═════ DATA FOR THIS TASK

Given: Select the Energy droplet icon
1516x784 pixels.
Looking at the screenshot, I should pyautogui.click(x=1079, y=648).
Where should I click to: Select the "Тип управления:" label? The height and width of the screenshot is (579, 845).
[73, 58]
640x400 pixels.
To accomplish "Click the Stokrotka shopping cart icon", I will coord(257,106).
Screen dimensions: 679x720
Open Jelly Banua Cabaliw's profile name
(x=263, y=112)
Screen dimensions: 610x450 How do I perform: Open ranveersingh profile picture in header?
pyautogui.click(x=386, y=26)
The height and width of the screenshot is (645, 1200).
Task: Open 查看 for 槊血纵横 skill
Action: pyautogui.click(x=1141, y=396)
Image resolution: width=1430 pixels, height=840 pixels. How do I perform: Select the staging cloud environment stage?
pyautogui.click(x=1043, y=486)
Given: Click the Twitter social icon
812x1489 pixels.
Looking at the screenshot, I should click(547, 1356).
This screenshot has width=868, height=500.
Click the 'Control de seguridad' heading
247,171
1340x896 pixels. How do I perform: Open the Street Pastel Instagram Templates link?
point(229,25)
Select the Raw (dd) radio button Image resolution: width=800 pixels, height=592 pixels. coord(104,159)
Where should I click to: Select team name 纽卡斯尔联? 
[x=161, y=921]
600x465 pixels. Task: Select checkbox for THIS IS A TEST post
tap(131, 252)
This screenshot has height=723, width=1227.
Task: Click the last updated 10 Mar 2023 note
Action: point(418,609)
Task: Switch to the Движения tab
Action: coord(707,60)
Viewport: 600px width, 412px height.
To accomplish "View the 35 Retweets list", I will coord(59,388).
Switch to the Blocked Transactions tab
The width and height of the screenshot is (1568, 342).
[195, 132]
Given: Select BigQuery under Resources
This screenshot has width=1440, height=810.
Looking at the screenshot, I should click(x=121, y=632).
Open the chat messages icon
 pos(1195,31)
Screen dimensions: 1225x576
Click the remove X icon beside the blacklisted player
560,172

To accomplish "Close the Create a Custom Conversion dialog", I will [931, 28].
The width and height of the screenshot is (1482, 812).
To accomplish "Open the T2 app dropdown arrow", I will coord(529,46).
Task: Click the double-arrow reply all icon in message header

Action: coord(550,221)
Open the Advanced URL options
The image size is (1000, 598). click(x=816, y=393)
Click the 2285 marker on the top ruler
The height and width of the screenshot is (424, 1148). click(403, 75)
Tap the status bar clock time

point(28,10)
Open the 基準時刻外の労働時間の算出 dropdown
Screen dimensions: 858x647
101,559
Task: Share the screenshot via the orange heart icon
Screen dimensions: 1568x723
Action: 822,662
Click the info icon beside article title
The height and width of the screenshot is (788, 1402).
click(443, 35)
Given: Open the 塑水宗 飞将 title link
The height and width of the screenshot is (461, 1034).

══════════

[TASK OBJECTIVE]
Without changing anything, repeat every record above.

[PROBLEM SOLUTION]
Given: Select the Energy droplet icon
1516x784 pixels.
Looking at the screenshot, I should pyautogui.click(x=1079, y=648).
Where should I click to: Select the "Тип управления:" label? The height and width of the screenshot is (579, 845).
[73, 58]
640x400 pixels.
To accomplish "Click the Stokrotka shopping cart icon", I will coord(257,106).
Screen dimensions: 679x720
Open Jelly Banua Cabaliw's profile name
(x=263, y=112)
Screen dimensions: 610x450 How do I perform: Open ranveersingh profile picture in header?
pyautogui.click(x=386, y=26)
The height and width of the screenshot is (645, 1200).
Task: Open 查看 for 槊血纵横 skill
Action: pyautogui.click(x=1141, y=396)
Image resolution: width=1430 pixels, height=840 pixels. How do I perform: Select the staging cloud environment stage?
pyautogui.click(x=1043, y=486)
Given: Click the Twitter social icon
812x1489 pixels.
Looking at the screenshot, I should click(547, 1356).
This screenshot has width=868, height=500.
Click the 'Control de seguridad' heading
247,171
1340x896 pixels. How do I perform: Open the Street Pastel Instagram Templates link?
point(229,25)
Select the Raw (dd) radio button Image resolution: width=800 pixels, height=592 pixels. coord(104,159)
Where should I click to: Select team name 纽卡斯尔联? 
[x=161, y=921]
600x465 pixels. Task: Select checkbox for THIS IS A TEST post
tap(131, 252)
This screenshot has height=723, width=1227.
Task: Click the last updated 10 Mar 2023 note
Action: point(418,609)
Task: Switch to the Движения tab
Action: coord(707,60)
Viewport: 600px width, 412px height.
To accomplish "View the 35 Retweets list", I will coord(59,388).
Switch to the Blocked Transactions tab
The width and height of the screenshot is (1568, 342).
[195, 132]
Given: Select BigQuery under Resources
This screenshot has width=1440, height=810.
Looking at the screenshot, I should click(x=121, y=632).
Open the chat messages icon
 pos(1195,31)
Screen dimensions: 1225x576
Click the remove X icon beside the blacklisted player
560,172

To accomplish "Close the Create a Custom Conversion dialog", I will [931, 28].
The width and height of the screenshot is (1482, 812).
To accomplish "Open the T2 app dropdown arrow", I will coord(529,46).
Task: Click the double-arrow reply all icon in message header

Action: coord(550,221)
Open the Advanced URL options
The image size is (1000, 598). click(x=816, y=393)
Click the 2285 marker on the top ruler
The height and width of the screenshot is (424, 1148). click(403, 75)
Tap the status bar clock time

point(28,10)
Open the 基準時刻外の労働時間の算出 dropdown
Screen dimensions: 858x647
101,559
Task: Share the screenshot via the orange heart icon
Screen dimensions: 1568x723
Action: 822,662
Click the info icon beside article title
The height and width of the screenshot is (788, 1402).
click(443, 35)
Given: Open the 塑水宗 飞将 title link
The height and width of the screenshot is (461, 1034).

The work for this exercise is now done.